Transradial versus Transfemoral Access. Transradial access has been shown in multiple randomized clinical trials to be a safer approach for LHC, with fewer bleeding and vascular complications.^33–35 The safety of transradial access for LHC in ESLD patients has also been verified by investigators in a few retrospective studies.^20–22 Jacobs and colleagues²⁰ studied 82 ESLD patients who underwent both LHC through the radial artery and RHC through either the brachial or femoral vein. The baseline INR was 1.4 (range, 1.2–1.8). Two patients (2%) had a major bleeding episode unrelated to the radial artery site, and no patient had any vascular sequela after catheterization.²⁰

The investigators in another study²¹ compared transradial access in liver-transplant candidates with that of non-liver-transplant candidates. Although the liver-transplant group had a lower platelet count at baseline (75,000 vs 237,000/mm³, P <0.01) and a higher INR (1.7 vs 1.1, P <0.01), there was no difference in the incidence of vascular and bleeding sequelae (1% in both groups).

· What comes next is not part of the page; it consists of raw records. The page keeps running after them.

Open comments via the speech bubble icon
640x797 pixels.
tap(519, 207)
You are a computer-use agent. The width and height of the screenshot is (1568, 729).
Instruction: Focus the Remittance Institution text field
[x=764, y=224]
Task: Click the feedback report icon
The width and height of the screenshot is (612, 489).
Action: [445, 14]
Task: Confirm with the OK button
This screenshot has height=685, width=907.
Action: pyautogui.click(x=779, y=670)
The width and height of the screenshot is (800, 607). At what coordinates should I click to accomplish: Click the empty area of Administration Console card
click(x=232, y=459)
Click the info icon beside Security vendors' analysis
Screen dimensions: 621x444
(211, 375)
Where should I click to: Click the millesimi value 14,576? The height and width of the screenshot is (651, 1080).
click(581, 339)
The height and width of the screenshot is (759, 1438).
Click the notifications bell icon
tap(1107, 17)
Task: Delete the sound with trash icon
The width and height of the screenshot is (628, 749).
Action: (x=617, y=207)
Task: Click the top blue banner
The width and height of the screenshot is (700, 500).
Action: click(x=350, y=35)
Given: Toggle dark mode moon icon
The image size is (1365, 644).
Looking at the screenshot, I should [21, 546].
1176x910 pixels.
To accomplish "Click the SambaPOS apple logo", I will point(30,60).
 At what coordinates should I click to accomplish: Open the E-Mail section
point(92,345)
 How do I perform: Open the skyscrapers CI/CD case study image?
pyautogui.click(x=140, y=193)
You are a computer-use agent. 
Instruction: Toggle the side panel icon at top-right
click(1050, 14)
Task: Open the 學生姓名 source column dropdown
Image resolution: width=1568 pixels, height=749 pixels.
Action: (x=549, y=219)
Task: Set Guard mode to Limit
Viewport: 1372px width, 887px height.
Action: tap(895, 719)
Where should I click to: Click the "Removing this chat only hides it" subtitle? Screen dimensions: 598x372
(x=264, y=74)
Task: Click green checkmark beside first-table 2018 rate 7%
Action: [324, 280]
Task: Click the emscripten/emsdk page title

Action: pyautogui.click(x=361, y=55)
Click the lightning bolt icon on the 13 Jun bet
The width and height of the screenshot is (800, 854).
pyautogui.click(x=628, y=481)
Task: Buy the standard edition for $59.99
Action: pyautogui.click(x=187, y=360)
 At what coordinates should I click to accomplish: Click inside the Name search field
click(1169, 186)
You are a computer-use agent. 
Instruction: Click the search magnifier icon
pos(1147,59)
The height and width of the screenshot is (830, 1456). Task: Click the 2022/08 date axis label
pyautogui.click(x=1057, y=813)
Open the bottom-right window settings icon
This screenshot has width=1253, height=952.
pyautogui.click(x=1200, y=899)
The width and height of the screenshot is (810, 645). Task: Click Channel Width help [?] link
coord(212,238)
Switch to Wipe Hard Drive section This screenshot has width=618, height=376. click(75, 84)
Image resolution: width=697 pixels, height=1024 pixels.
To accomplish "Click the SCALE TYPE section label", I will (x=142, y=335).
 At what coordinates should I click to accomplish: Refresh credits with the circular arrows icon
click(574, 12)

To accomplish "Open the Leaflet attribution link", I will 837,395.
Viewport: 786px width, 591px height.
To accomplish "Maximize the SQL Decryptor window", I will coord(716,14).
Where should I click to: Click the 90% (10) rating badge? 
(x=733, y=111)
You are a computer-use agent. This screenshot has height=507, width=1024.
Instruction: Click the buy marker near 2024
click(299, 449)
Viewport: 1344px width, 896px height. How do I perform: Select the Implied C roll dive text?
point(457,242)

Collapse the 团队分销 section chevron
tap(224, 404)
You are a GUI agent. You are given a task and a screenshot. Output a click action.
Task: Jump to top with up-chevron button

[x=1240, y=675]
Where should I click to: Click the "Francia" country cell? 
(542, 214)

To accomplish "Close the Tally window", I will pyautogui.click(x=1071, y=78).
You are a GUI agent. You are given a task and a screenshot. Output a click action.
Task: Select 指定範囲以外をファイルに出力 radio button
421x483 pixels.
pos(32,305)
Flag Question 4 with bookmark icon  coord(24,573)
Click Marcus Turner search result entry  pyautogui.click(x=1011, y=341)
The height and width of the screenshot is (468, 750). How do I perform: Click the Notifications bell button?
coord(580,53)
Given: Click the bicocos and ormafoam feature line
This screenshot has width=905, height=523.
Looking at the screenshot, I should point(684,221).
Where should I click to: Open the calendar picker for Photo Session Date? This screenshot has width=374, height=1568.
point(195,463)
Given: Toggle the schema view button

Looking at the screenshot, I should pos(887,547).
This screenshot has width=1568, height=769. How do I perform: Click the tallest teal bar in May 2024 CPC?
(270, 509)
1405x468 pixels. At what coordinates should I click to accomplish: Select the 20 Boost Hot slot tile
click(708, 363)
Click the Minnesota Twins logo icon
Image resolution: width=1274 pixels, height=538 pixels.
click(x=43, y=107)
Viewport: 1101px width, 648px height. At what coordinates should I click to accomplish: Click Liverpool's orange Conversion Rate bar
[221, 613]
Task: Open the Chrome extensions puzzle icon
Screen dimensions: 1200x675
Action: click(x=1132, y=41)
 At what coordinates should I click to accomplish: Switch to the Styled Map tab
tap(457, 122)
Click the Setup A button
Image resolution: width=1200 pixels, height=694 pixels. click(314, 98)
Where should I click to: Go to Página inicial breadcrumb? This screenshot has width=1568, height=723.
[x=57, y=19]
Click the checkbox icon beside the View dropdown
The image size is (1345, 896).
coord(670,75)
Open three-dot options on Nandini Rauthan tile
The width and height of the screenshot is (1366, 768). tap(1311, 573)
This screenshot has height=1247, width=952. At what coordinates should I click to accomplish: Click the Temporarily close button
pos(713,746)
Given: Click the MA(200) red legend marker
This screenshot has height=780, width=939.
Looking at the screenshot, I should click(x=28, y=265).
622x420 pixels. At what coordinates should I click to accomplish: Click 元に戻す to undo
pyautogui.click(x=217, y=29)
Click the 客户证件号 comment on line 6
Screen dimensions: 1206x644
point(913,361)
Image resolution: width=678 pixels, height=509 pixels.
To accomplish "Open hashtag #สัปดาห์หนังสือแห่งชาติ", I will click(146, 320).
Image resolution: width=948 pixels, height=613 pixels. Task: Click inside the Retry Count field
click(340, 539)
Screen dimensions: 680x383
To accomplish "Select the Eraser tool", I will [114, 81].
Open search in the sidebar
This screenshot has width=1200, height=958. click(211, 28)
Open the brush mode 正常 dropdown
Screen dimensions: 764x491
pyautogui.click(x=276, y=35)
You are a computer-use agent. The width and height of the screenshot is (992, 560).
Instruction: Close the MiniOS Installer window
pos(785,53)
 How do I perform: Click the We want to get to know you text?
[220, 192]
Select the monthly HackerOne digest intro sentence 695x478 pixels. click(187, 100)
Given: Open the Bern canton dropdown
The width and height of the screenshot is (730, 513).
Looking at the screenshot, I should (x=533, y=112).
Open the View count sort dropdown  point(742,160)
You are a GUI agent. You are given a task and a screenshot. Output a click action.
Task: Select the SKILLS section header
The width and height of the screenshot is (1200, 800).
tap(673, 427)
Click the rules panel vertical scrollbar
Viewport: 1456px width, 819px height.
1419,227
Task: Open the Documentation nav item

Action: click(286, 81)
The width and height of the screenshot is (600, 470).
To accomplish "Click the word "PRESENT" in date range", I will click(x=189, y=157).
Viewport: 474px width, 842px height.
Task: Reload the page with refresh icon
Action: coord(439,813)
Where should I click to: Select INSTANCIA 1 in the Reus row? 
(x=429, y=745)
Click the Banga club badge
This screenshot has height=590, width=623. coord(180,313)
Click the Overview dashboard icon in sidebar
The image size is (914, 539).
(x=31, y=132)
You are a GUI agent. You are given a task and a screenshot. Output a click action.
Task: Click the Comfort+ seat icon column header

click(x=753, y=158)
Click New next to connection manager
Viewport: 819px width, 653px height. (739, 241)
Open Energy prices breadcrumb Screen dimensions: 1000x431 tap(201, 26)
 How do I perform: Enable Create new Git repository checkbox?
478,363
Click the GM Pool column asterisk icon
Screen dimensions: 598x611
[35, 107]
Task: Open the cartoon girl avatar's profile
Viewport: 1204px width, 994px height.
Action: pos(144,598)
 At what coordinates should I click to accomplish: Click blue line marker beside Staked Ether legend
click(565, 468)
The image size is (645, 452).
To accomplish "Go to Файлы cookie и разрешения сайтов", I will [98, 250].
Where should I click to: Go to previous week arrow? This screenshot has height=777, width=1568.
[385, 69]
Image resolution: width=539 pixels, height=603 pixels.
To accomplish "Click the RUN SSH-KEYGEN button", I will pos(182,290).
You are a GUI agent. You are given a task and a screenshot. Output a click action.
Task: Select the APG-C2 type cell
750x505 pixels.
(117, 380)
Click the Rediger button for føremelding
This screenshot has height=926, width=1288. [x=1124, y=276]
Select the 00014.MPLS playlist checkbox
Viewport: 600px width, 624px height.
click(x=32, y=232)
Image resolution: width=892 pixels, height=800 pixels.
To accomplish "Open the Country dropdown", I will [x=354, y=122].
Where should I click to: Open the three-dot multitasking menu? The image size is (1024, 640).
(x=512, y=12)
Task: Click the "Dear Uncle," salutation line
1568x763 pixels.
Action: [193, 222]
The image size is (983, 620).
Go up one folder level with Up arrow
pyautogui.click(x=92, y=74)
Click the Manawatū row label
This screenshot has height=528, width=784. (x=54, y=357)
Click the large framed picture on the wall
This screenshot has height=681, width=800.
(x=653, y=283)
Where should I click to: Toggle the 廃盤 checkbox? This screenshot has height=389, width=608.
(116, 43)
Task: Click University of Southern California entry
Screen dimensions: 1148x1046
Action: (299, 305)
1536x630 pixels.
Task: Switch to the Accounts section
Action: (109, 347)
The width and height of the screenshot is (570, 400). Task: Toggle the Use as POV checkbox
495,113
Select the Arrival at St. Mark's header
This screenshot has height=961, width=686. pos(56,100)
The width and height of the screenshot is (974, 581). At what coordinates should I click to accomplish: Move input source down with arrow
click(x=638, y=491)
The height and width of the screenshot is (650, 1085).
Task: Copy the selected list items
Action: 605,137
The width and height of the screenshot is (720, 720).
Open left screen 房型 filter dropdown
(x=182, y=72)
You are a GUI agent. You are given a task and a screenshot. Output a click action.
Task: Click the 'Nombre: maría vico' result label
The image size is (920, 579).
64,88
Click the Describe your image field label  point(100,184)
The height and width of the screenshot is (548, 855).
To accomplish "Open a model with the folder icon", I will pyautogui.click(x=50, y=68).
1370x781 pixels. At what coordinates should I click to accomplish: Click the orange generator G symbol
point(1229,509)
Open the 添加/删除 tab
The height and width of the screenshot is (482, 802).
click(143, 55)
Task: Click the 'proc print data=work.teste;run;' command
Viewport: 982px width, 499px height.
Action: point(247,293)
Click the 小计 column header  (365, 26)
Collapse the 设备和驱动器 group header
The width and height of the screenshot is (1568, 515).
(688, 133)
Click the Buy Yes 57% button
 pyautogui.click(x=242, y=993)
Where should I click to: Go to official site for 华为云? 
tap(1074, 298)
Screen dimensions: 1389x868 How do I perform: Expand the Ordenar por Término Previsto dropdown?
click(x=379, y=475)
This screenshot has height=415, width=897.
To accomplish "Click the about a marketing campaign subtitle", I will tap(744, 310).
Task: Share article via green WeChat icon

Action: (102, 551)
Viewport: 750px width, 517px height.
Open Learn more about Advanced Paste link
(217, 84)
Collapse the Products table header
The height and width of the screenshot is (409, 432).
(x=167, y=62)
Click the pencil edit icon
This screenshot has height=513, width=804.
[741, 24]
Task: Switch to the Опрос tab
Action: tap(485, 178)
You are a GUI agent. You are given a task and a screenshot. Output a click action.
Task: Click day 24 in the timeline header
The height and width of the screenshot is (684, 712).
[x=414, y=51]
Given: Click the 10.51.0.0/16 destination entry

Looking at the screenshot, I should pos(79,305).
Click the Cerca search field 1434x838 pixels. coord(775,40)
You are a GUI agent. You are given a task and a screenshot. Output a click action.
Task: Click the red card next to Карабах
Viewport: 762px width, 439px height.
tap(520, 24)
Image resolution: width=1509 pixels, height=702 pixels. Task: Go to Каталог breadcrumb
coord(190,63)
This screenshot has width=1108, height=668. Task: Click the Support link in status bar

Of note, the incidence of blood-product transfusion was 3% in the group of liver-transplant candidates, and all transfusions were administered prophylactically before the procedure. The primary outcome of the study was the rate of failure of transradial access, which was similar in both groups (10% in liver-transplant vs 7% in non-liver-transplant candidates).²¹

Feng and associates²² compared transradial with transfemoral approaches in ESLD patients, in regard to bleeding and vascular sequelae (N=334 patients). The transradial group had a significantly lower hemoglobin level (10.4 ± 1.9 vs 11.1 ± 2.02 g/dL, P=0.001) and a significantly higher INR (1.94 ± 1.16 vs 1.59 ± 0.62, P=0.0001) at baseline. The transradial group had lower incidences of pseudoaneurysm formation (0 vs 3.7%, P=0.019) and hematocrit reduction (5.4% vs 7.8%, P=0.0393). However, there were no bleeding complications in either group.²² All of these studies illustrate the feasibility of the transradial approach, with its lower incidence of bleeding and procedure-related vascular sequelae. It is worth mentioning that the mean INR levels for the ESLD patients in all the previously mentioned studies were less than 2 and that almost no data exist regarding the subset of ESLD patients with an INR level of more than 2.

Conclusion

The current evidence is derived chiefly from retrospective studies and does not support prophylactic FFP administration in ESLD patients who are undergoing cardiac catheterization. The use of rFVIIa before cardiac catheterization is still questionable and might be associated with a higher frequency of venous thromboembolic events. Transradial arterial access for LHC appears to be a safer approach, with fewer bleeding and vascular complications. Future studies and randomized trials are needed to further determine the best approach to minimizing the bleeding risk in the ESLD patient population.